** TEXT EXCERPT follows **

Saturday, December 03, 2005

HCS Reader Creates Weblog for St. Taxiarchis of Lesvos

HCS received email correspondence recently from a Mytilinean reader, Manos, who had created a weblog for St. Taxiarchis of Lesvos. He encouraged us to visit it and invited others to comment and offer feedback in the hope that more information would become readily available on the Internet about the history of this important Christian shrine and its patron saint whose miracle-working icon is highly regarded on the island.
To the reader unfamiliar with Greek and its various systems of transliteration scattered throughout the literary world and the arena of computerized technology, "taxiarchis" translates as "archangel." In the case of St. Taxiarchis of Lesvos (singular grammatical form), the name appears to apply solely to Archangel Michael. Hence the often interchangeable translation of "Taxiarchis" with "Michael" in English, even though the correct Greek counterpart of "Michael" is "Michalis" [sometimes transliterated also as "Mihalis"]. Few Orthodox churches, however, are named after St. Taxiarchis, prefering to take the name "Taxiarchae," meaning "Archangels" (plural grammatical form).
Taxiarchis is known as one of the patron saints of the Greek Aegean island Lesvos. Many children, both boys and girls, are named after this saint, taking the baptismal names of Taxiarchis (male) or Taxiarchoula (female), for example, or Michalis and Michaela (male and female, respectively).
According to island guides, the Monastery of the Archangel (Taxiarchis) is located just outside of the village of Mandamados on the northeastern side of the island, among pine groves (36 km from the capital, Mytilene). Local history places the date of the first building of the church before 1700, with a complete reconstruction and enlargement in 1879 to a three-aisled basilica. Its interior is decorated in a special roccoco style with striking colors. The church is one of the most important pilgrimage destinations, best known for its embossed icon, a silver-wrought icon surrounding the head of Archangel Michael molded out of some unknown, dark substance. Tradition maintains that the head was fashioned by a monk from blood and clay after surviving a slaughter there by pirates. Some accounts date the massacre to about 1000 A.D. The monk was the only one to escape alive, having crawled up onto the roof of the monastery; when the Saracens tried to reach him, huge waves engulfed them. They soon became frightened and left him. The monk credited his salvation to a miracle of the Archangel and made the icon out of clay earth mixed with the blood of his slain brothers.
The monastery also possesses many icons dating from the 16th century, precious sacerdotal vestments, including a gold-embroidered ecclesiastical stole dating to 1656, and the episcopal robe of martyred Ecumenical Patriarch Grigorios V, brought back by Bishop Porfirios Foliadis after Patriarch Grigorios was hanged by the Muslim Turks.
Another icon of Archangel Michael, life-size, is situated just outside the church. Local tradition relates that during the Turkish invasion of Cyprus the icon would disappear for days at a time, returning periodically with dusty feet and shoes. Natives believed that the Archangel was guiding the Greek forces at that time.

** End of TEXT EXCERPT **
** ENTRIES PROVIDED follows **

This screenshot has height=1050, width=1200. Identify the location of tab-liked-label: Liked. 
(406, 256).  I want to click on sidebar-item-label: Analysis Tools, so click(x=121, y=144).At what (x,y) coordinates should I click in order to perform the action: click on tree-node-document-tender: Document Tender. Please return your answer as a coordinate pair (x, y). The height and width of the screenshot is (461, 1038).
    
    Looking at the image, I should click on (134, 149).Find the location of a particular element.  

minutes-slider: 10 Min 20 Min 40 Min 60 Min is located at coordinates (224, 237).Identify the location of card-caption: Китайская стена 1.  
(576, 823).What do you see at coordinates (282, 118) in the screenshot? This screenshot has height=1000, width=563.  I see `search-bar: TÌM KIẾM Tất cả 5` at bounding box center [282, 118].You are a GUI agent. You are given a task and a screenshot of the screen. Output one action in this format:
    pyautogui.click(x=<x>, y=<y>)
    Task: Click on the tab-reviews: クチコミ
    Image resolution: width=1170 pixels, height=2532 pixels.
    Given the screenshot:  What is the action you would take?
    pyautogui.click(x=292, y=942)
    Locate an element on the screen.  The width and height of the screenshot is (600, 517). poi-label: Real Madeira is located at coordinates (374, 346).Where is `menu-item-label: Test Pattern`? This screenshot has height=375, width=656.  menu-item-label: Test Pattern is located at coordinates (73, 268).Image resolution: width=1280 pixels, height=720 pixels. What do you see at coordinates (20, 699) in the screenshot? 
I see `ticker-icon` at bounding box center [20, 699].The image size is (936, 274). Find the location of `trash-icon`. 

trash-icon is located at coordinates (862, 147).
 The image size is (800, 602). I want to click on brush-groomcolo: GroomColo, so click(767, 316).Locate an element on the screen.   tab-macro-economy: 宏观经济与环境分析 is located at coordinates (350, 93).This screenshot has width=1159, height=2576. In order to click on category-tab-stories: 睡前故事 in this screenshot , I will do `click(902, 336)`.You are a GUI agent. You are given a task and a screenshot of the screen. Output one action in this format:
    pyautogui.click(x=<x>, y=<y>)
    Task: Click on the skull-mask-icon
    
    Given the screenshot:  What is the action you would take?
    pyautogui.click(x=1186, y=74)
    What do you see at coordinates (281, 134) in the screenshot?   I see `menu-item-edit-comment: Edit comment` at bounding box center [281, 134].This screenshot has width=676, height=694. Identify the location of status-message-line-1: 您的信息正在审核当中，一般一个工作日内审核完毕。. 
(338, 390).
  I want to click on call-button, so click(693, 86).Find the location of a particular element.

** End of ENTRIES PROVIDED **

### TASK DESCRIPTION
According to the post about St. Taxiarchis of Lesvos, in what year was the monastery church completely reconstructed and enlarged into a three-aisled basilica?

### RESULT OF THE TASK
In 1879.